By David Pountain
Directed by Jörn Threlfall
Thirteen years after Irreversible and fifteen years after Memento, it’s by now pretty safe to say that the reverse chronology device has lost most of its novelty appeal, meaning that any filmmaker who chooses to tell their story backwards had better have some damn good reasons for it. Enter Over, a haunting new short from Jörn Threlfall that uses the technique, not as a central gimmick, but as a means to some disquieting ends. Consisting largely of just nine wide shots and set across a single day, the film depicts the aftermath of a neighbourhood death as the body is carted away, the scene is investigated and the authorities discretely clear out, leaving behind nothing but a bunch of flowers lying by the road. By placing these shots in reverse order, Threlfall allows the tension to build across a day of dwindling eventfulness as the primary questions emerge of who this person was and how they died. For the most part, the pensively still camera keeps at an unobtrusive distance from the proceedings as they play out in an eerily quiet London street, implicating the audience as a vaguely curious neighbour to the events.
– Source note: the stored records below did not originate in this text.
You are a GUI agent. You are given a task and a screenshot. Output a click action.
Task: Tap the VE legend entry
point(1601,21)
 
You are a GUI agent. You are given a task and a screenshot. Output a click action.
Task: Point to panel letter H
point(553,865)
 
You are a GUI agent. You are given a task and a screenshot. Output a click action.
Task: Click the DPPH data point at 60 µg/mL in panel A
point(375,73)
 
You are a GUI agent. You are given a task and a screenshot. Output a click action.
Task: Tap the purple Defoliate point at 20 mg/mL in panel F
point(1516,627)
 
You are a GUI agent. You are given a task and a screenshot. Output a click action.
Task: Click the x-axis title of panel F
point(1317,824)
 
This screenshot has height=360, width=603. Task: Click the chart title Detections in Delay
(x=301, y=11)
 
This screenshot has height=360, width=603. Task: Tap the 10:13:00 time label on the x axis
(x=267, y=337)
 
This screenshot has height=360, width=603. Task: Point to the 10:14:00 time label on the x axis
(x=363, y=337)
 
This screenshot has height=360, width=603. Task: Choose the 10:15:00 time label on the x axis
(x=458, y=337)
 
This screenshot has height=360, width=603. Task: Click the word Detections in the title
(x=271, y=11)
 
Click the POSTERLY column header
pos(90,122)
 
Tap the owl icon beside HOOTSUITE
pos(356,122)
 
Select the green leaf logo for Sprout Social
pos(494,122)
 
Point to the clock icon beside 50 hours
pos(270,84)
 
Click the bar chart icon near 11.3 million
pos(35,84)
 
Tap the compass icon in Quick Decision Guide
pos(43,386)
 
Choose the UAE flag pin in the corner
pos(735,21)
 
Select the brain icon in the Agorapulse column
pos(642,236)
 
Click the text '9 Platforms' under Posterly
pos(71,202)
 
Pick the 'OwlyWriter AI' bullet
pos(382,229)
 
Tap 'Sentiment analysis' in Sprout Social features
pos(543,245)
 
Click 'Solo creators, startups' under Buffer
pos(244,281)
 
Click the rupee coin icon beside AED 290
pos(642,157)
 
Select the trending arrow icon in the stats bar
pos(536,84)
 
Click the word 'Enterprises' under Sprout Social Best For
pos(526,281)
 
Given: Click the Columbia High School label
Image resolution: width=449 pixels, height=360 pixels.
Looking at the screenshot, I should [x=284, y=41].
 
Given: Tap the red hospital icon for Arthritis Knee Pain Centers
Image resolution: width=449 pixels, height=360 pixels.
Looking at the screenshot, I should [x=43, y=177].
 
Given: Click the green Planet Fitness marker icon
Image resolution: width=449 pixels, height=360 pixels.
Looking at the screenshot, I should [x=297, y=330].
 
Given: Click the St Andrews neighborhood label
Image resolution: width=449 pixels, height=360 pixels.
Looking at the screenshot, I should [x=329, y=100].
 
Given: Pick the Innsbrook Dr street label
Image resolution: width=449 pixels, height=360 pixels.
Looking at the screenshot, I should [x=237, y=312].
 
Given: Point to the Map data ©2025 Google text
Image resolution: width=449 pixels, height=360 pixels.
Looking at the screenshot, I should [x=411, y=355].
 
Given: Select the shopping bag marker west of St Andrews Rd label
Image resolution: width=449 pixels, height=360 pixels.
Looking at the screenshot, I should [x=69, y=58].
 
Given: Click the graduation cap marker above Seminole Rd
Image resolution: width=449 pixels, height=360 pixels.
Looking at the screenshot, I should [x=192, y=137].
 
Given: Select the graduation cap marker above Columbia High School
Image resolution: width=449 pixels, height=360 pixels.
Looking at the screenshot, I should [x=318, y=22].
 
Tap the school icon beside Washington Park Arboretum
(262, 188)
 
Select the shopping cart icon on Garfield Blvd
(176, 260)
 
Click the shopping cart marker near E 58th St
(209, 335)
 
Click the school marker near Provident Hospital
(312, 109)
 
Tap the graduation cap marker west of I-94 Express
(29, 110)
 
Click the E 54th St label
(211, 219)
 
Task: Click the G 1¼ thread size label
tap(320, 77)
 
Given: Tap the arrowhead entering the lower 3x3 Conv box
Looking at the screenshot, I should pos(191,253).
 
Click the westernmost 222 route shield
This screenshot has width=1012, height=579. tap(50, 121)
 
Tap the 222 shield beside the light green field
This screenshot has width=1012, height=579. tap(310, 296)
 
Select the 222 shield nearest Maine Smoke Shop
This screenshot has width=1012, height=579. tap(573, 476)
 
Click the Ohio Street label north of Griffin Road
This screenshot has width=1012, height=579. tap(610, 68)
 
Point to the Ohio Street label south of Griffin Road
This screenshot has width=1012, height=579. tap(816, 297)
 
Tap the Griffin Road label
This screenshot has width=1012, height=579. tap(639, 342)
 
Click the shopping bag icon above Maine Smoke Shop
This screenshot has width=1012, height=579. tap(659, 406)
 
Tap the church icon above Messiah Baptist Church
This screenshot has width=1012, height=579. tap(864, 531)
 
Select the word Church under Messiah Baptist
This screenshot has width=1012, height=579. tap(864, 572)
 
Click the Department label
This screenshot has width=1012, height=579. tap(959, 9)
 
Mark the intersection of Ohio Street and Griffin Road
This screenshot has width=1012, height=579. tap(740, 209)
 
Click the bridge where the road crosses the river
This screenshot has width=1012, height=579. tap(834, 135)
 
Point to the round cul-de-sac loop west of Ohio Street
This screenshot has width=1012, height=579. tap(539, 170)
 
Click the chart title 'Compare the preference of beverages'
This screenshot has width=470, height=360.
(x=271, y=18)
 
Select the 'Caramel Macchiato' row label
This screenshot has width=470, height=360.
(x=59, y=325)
The most visually busy shots come in the middle of the film where the numerous goings on with the police grant the viewer various options for which parts of the screen to focus on. But it’s also this section that sees Over break from its rigid style in favour of visual directness as brief cuts are made to the dead person’s possessions which have been taken into evidence. These items – from the individual’s coat to their shoes to their pocket sweets – are given new poignancy by the film’s structure. The reverse chronology allows the details of the deceased individual to accumulate the closer we get to their death, which, when the ‘correct’ order of events is considered, suggests our knowledge and memories of the person quickly fading away over a short period after their passing.
When Over finally reveals the misfortune that triggers an only mild disruption in its immediate neighbourhood, it’s both a sad end for a life and a deadpan punchline to a grim cosmic joke on how little impact a life can make. It is in this notion that the film’s title – a single word that, in the context of the short, can be read in several ways – finds its most unsettling meaning. It plays on the common fear that, after we’re gone, all evidence of our presence will be lost to time and it will almost be like we never existed – the world, and everyone we knew, will promptly be ‘over’ us.